* **Work to do**
Quote the entries word for word, from the line containing "Tap the 3.31 KB/s network speed indicator" through the line containing "Looking at the screenshot, I should pos(58,417).", with both of those lines included.

* **Data for this task**
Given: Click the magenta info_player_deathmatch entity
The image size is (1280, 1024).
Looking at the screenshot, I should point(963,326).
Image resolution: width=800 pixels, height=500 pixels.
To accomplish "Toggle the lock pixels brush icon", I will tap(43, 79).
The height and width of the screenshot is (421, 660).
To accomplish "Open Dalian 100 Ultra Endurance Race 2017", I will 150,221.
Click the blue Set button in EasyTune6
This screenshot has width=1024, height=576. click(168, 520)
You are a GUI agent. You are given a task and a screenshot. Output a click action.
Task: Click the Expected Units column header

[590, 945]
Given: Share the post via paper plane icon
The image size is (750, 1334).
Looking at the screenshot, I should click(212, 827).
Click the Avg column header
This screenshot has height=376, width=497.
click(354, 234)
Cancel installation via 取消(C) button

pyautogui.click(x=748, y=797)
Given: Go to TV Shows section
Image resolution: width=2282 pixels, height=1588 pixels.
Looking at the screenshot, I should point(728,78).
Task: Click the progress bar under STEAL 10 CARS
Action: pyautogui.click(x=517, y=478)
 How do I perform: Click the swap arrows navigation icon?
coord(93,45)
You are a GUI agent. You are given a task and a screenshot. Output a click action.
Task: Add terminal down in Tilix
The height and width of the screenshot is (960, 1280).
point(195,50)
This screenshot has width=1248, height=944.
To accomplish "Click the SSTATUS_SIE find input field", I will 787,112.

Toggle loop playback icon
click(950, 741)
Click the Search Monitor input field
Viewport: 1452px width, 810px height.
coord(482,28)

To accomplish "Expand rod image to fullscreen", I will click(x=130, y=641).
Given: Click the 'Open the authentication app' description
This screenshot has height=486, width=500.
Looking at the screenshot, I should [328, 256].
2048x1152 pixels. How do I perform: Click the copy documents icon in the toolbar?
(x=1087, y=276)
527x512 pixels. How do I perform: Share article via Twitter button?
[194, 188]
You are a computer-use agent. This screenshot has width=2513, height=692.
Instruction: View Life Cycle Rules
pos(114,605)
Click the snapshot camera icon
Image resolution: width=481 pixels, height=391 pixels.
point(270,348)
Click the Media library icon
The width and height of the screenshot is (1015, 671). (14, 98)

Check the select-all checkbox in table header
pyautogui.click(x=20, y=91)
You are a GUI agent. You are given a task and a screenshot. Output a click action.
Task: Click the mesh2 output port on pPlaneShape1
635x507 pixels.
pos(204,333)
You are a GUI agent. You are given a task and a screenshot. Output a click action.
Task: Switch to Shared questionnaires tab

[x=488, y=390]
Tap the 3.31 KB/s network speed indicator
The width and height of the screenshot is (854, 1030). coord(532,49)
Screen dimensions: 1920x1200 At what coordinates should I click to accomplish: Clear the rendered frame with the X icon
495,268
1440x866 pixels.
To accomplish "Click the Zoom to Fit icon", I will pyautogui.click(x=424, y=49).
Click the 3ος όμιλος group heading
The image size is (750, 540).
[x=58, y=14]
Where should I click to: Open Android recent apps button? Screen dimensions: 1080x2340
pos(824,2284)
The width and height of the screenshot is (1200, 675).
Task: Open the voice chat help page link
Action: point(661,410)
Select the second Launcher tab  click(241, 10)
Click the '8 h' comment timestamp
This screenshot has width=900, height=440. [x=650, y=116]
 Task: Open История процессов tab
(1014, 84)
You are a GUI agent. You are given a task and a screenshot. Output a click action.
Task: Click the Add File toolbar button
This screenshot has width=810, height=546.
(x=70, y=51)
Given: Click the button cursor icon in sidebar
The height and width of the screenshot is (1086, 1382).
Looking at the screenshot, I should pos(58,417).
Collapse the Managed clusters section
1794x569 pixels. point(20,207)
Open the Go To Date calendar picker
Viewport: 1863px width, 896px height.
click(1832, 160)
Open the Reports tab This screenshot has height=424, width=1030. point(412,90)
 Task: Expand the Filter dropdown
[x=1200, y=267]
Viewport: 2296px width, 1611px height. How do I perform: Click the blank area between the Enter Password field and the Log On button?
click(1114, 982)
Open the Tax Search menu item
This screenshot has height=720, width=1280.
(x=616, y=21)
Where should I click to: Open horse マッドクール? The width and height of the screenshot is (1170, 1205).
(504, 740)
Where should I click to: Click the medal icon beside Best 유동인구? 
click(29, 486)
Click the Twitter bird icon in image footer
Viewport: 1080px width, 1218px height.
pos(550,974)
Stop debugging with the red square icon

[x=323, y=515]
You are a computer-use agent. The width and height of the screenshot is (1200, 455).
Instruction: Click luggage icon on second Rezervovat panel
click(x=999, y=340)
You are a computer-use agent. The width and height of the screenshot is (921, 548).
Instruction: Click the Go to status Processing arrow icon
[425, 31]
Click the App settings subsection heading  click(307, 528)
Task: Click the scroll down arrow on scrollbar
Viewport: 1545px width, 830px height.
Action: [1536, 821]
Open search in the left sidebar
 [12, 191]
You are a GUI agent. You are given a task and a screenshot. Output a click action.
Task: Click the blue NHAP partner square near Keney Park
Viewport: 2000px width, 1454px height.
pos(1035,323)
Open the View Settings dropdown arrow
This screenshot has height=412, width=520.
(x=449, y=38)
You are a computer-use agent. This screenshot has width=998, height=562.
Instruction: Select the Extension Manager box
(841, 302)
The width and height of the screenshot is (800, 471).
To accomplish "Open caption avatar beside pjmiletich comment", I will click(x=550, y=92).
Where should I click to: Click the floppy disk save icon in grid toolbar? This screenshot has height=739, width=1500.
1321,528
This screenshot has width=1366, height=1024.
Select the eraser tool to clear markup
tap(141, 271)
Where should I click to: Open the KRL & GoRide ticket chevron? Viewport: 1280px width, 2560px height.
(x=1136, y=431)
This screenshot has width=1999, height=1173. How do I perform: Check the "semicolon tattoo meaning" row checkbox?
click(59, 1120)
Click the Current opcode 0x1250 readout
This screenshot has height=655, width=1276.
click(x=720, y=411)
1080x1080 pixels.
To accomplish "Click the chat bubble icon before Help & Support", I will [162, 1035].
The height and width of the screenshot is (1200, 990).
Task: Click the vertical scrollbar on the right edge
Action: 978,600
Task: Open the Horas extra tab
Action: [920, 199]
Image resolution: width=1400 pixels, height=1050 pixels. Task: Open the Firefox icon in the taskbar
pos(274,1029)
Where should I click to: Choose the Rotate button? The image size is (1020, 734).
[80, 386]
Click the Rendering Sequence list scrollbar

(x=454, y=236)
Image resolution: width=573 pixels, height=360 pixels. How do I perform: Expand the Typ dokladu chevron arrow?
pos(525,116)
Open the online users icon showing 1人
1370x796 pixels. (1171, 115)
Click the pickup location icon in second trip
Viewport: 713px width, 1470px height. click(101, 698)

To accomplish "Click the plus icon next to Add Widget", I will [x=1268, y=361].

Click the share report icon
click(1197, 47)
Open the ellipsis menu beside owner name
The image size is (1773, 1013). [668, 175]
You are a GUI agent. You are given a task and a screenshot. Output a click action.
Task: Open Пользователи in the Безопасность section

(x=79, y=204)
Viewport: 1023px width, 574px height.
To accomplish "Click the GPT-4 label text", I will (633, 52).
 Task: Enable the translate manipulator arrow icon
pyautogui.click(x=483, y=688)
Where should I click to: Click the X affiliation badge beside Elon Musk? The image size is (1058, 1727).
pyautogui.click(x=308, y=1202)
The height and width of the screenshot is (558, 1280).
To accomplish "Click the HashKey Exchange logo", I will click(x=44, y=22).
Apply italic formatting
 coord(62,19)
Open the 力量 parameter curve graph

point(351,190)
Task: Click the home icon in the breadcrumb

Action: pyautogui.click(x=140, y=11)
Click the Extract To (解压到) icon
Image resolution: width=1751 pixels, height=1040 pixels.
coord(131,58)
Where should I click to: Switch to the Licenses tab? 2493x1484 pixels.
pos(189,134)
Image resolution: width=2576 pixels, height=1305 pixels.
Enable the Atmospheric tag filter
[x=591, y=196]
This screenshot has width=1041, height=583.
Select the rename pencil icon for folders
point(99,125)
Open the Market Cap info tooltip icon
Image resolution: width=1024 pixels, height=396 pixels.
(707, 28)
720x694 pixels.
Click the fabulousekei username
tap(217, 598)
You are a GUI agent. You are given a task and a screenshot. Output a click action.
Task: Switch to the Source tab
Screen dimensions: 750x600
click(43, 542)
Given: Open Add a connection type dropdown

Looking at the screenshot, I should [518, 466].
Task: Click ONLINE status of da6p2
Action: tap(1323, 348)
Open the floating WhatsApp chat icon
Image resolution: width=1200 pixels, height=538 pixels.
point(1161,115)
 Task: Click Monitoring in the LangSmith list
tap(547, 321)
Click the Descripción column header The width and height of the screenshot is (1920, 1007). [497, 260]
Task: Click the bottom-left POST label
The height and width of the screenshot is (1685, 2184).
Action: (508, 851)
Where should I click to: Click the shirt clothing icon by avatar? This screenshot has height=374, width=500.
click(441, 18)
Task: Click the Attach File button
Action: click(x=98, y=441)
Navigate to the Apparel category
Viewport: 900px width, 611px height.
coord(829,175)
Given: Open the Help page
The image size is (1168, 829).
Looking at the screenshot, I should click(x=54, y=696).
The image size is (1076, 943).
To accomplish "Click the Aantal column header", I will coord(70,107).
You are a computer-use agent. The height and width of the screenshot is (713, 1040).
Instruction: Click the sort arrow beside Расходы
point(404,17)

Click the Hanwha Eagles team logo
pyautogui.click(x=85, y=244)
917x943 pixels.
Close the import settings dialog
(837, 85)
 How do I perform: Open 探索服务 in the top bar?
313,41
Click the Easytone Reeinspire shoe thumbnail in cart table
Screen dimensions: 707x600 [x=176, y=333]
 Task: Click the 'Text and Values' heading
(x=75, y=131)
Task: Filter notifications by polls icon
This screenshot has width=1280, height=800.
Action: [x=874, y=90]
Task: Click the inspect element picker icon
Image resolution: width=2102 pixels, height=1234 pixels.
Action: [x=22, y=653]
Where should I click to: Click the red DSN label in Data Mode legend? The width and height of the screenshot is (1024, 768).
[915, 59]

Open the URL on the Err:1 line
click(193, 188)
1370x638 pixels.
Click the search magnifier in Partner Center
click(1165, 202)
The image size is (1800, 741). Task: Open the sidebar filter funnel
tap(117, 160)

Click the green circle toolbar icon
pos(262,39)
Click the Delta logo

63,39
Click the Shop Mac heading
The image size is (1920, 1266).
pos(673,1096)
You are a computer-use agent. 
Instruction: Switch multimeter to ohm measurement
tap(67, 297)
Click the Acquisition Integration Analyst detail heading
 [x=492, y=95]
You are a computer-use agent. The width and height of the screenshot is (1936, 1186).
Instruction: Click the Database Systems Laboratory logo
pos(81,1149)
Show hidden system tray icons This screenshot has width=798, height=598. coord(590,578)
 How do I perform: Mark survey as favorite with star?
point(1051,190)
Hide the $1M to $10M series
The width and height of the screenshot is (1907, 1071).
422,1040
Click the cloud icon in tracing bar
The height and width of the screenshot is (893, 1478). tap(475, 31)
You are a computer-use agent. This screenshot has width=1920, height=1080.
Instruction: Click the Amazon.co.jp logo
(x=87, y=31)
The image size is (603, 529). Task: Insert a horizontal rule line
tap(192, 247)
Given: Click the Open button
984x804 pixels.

* **Answer to this problem**
Tap the 3.31 KB/s network speed indicator
The width and height of the screenshot is (854, 1030). coord(532,49)
Screen dimensions: 1920x1200 At what coordinates should I click to accomplish: Clear the rendered frame with the X icon
495,268
1440x866 pixels.
To accomplish "Click the Zoom to Fit icon", I will pyautogui.click(x=424, y=49).
Click the 3ος όμιλος group heading
The image size is (750, 540).
[x=58, y=14]
Where should I click to: Open Android recent apps button? Screen dimensions: 1080x2340
pos(824,2284)
The width and height of the screenshot is (1200, 675).
Task: Open the voice chat help page link
Action: point(661,410)
Select the second Launcher tab  click(241, 10)
Click the '8 h' comment timestamp
This screenshot has width=900, height=440. [x=650, y=116]
 Task: Open История процессов tab
(1014, 84)
You are a GUI agent. You are given a task and a screenshot. Output a click action.
Task: Click the Add File toolbar button
This screenshot has width=810, height=546.
(x=70, y=51)
Given: Click the button cursor icon in sidebar
The height and width of the screenshot is (1086, 1382).
Looking at the screenshot, I should pos(58,417).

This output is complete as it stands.